The woman said nothing.
"But now," I said, "there is a great deal to choose from, between you." The girl cried out in anger.
Th
e woman groaned, clutching the bench.
"Can you imagine your daughter in slave silk?" I asked the woman. "Can you imagine her in a collar, kneeling and obeying?"
"Yes," whispered the woman.
"Do not speak so," begged the daughter.
"Can you imagine her naked, kicking in her chains," I asked, "crying out, begging for a man's touch.
"Yes," said the woman.
The daughter put her head in her hands, sobbing.
"Hush, dear," said the woman. "It will be so."
"Men are horrid," wept the girl.
"No," she said, "they are the masters. They are as they are, as we are as we are."
"I will never yield to them," wept the girl.
"Then you will be killed," said the woman.
The girl gasped, shrinking back in the chains. "I could pretend to yield," she whispered.

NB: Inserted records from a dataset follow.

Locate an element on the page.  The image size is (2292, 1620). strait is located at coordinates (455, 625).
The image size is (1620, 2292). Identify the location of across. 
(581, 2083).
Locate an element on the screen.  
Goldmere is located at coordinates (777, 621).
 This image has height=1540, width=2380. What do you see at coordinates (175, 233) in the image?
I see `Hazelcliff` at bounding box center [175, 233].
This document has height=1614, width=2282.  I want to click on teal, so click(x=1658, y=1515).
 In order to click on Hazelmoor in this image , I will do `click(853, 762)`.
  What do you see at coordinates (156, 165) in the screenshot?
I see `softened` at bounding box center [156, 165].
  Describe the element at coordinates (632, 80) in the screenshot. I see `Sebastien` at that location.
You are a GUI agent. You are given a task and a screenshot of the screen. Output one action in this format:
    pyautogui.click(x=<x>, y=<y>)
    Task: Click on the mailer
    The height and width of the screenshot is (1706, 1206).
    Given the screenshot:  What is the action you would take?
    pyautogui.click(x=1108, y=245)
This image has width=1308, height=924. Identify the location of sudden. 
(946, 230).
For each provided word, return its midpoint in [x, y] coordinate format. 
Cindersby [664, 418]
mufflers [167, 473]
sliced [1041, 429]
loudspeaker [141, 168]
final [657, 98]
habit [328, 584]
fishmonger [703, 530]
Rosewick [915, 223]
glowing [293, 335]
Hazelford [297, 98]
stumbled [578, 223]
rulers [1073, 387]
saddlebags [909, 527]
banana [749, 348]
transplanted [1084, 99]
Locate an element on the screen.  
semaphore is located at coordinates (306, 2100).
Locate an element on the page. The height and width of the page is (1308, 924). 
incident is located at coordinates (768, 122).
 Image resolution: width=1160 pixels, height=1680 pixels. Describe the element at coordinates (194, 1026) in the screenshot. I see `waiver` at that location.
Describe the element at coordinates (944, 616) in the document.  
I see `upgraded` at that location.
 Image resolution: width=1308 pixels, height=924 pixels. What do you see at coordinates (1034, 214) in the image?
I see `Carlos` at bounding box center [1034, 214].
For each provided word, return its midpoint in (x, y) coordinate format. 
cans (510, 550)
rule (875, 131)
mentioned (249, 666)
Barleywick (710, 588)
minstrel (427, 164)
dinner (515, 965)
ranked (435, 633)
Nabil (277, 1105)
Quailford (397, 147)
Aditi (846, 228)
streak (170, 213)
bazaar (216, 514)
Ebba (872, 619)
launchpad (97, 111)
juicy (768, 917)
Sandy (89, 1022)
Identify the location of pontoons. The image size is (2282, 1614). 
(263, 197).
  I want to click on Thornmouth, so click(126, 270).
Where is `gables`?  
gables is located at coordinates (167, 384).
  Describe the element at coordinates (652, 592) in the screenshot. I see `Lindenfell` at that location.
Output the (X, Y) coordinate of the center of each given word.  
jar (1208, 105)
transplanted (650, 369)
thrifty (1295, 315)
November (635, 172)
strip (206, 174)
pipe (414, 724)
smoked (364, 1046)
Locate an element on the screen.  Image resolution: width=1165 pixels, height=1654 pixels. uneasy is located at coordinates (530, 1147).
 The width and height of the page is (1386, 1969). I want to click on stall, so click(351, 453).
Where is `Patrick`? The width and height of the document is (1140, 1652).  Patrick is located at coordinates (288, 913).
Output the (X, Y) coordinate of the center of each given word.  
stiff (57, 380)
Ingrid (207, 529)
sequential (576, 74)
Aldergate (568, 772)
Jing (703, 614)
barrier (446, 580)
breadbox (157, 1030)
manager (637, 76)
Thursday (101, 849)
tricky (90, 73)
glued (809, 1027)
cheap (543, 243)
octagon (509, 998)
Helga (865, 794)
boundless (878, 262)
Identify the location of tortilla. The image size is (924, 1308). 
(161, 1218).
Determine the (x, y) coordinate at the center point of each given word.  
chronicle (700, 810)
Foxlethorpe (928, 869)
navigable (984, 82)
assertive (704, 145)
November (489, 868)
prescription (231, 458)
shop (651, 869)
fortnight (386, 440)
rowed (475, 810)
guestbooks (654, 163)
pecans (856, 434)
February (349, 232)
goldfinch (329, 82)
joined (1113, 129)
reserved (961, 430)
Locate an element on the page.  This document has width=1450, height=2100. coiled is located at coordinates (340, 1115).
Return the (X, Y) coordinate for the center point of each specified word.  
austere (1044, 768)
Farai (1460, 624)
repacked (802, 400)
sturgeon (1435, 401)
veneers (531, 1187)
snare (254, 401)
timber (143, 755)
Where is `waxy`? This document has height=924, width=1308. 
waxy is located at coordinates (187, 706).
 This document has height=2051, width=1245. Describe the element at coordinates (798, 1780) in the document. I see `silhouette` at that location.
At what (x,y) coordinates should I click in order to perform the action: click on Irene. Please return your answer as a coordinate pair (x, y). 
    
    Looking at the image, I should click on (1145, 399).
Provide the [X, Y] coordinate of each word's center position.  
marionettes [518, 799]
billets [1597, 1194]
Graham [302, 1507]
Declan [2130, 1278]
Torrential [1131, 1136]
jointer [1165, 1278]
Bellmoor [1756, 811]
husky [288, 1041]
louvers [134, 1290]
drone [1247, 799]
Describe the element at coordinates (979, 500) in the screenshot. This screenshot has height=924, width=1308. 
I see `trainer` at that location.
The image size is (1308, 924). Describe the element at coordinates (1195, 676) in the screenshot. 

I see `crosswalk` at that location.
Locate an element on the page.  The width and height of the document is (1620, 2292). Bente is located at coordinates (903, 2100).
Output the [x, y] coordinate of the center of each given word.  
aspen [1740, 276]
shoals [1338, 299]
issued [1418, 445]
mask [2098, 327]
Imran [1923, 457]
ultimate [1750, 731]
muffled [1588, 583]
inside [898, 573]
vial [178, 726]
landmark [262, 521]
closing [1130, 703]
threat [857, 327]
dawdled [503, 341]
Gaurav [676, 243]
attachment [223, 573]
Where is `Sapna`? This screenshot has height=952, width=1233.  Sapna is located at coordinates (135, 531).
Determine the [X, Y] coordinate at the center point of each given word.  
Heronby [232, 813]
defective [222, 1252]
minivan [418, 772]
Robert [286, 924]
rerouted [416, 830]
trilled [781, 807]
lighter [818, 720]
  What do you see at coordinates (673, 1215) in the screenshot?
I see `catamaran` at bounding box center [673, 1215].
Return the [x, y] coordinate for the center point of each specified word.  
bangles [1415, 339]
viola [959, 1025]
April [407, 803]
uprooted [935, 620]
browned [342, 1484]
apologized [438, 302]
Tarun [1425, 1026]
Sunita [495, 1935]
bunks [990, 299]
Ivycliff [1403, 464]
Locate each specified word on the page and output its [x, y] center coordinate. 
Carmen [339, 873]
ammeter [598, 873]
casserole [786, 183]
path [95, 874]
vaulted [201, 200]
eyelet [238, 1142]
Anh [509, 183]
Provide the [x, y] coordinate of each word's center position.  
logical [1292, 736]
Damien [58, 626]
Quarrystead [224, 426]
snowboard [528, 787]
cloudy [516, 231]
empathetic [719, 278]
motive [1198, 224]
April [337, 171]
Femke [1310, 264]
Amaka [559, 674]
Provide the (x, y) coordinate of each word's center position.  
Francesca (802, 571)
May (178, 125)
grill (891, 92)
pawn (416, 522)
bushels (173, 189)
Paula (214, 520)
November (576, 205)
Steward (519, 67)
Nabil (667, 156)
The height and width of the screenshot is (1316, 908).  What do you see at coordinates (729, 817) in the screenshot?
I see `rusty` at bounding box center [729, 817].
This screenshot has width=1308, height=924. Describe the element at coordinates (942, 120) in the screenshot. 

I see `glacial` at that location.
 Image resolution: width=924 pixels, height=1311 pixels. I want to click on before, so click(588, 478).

"That is the crime of false yielding," said the mother. "It is easy to detect, by infallible physiological signs. It is punishable by death."
"What, then, can I do?" she wept.
"Yield truly, or die," she said.
"What chance have I, then?" asked the girl.
"None," said the mother. "You will be a slave."
"If you like," I said to the woman, "I can go over there and, in moments, one hand on the back of her neck, my other hand free, have her leaping like a child's toy."
"No," said the woman. "It will be soon enough done to her, such things. She will learn soon enough, what it is, a bond maid, to be owned by men."
"Do not worry so much about her," I said.
"I am her mother," she said.
"I would worry more about myself, if I were you," I said. "I think you will find that you will prove to be a much more frequent object of male aggression than she. Merely to see you is to want to strip you and put you in a collar." "No!" gasped the woman.
"I am a man, and I can vouch for it," I said. I gave her an intimate, friendly pat.
"Please!" she said.
"Be silent," I said.
"Yes, Master," she said.
"I assure you," I said, "you are at present much more likely to excite the predations of men, to be viewed as a mere imbonded lust object, than your daughter. You are much more likely than she, at least at present, in my opinion, to discover that you have, perhaps to your terror and distress, and with predictable consequences to yourself, then a slave, occasioned their interest. "No!" said the girl.